Inaugurada oficialmente com uma performance e uma exposição individual no dia 8 de fevereiro de 2020, ela foi suspensa por causa da pandemia da covid-19. Ao longo desses meses de trabalho rodeados por problemas de toda ordem, os curadores conseguiram reunir um time variado de artistas, entre eles Carmela Gross, com larga experiência em bienais de outros "tempos escuros" - ela estava na histórica "Bienal do Boicote", de 1969, quando artistas se recusaram a participar da mostra internacional para protestar contra o regime militar.
O curador Crivelli Visconti justifica essa sobreposição de tempos como uma "estratégia curatorial para levar os visitantes a articular novas relações entre obras históricas e recentes". O falecido pintor Antonio Dias, artista engajado nos anos 1970, outra estrela da Bienal, poderia estar fazendo o mesmo protesto hoje. Uma imagem que sintetiza esse diálogo entre passado e presente é a sombra de um general em posição de sentido numa obra da série Dilatáveis (1971) com sua sombra expressionista projetada em todas as direções, obra de Regina Silveira do passado que repercute no presente.

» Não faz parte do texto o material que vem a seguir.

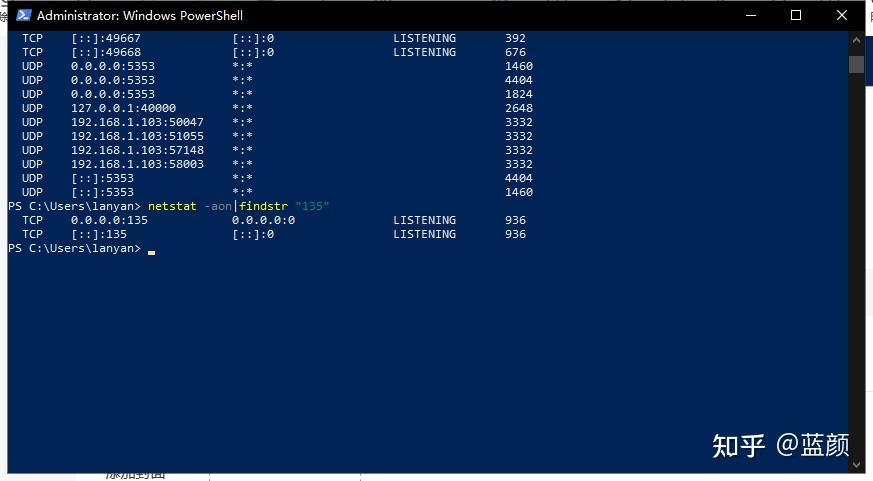Image resolution: width=873 pixels, height=481 pixels.
Task: Click the 192.168.1.103:58003 UDP entry
Action: pos(137,164)
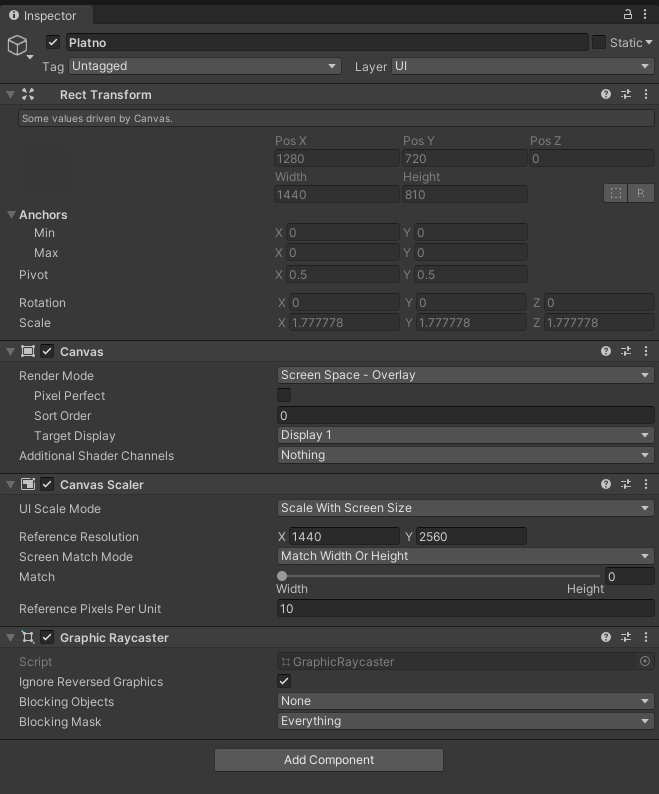659x794 pixels.
Task: Click the GraphicRaycaster script object picker
Action: (645, 662)
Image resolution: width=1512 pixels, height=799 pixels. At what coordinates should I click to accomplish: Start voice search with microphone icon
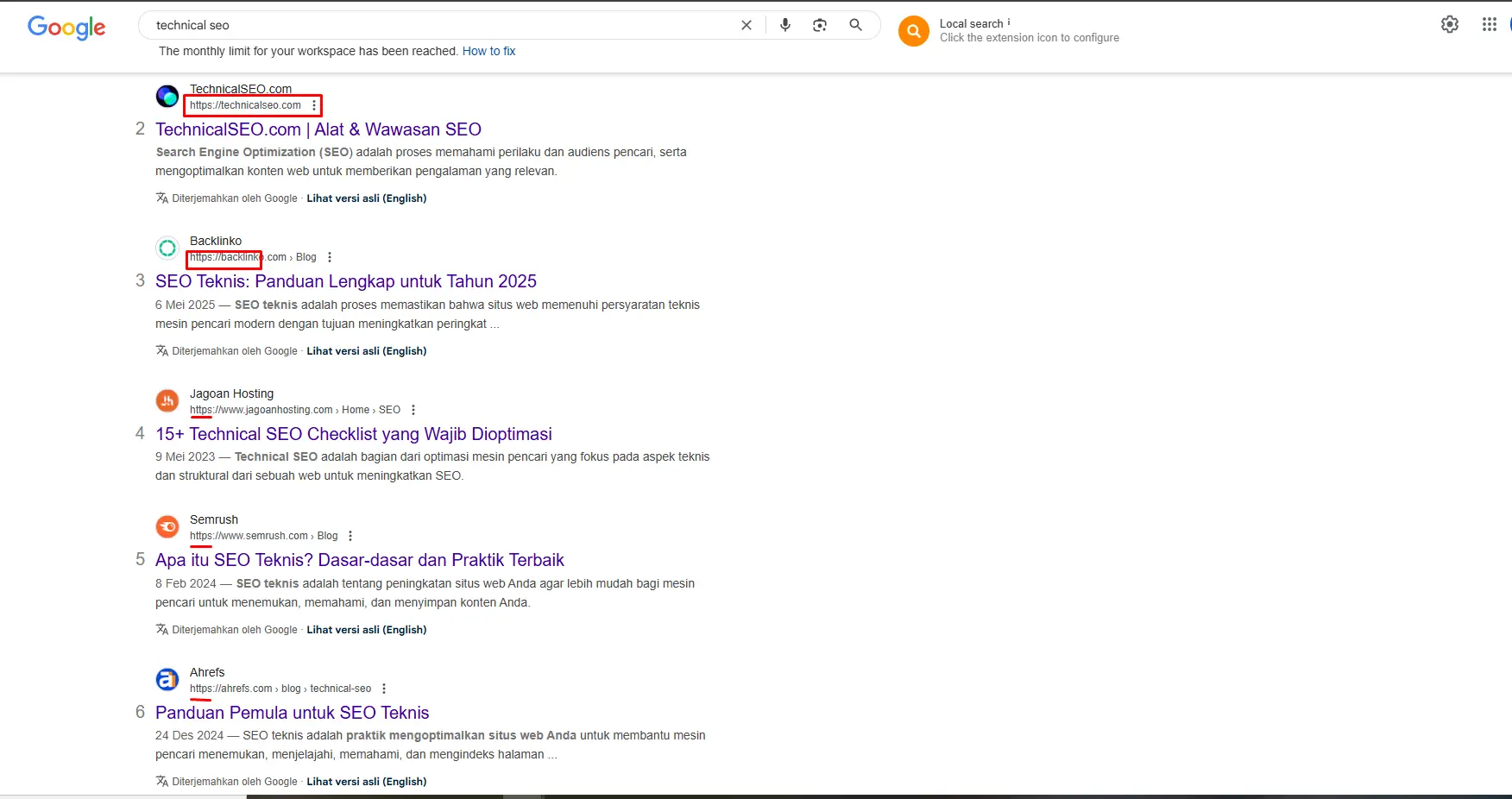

Além do avanço do discurso autoritário no País, temas como a ressonância da escravidão entre nós e a questão indígena são explorados em obras de artistas como Daiara Tukano, da etnia tukano, e o pintor e escritor Jaider Esbell, que, desde 2013, assumiu um papel central no movimento de consolidação da arte indígena contemporânea.
Nem tudo é facilmente decodificável como parece sugerir uma ou outra obra da Bienal. O curador Paulo Miyada, na coletiva, chamou a atenção para a "opacidade" de algumas propostas artísticas, cuja meta é justamente desafiar os visitantes da mostra. Exemplo disso são duas séries de fotos de Mauro Restiffe colocadas lado a lado, uma sobre a posse de Lula, em 2003, e outra sobre a posse de Bolsonaro, em 2019. Não há uma só legenda que identifique as intenções de seu autor, apenas o registro de duas cerimônias em diferentes momentos históricos. E não é o suficiente?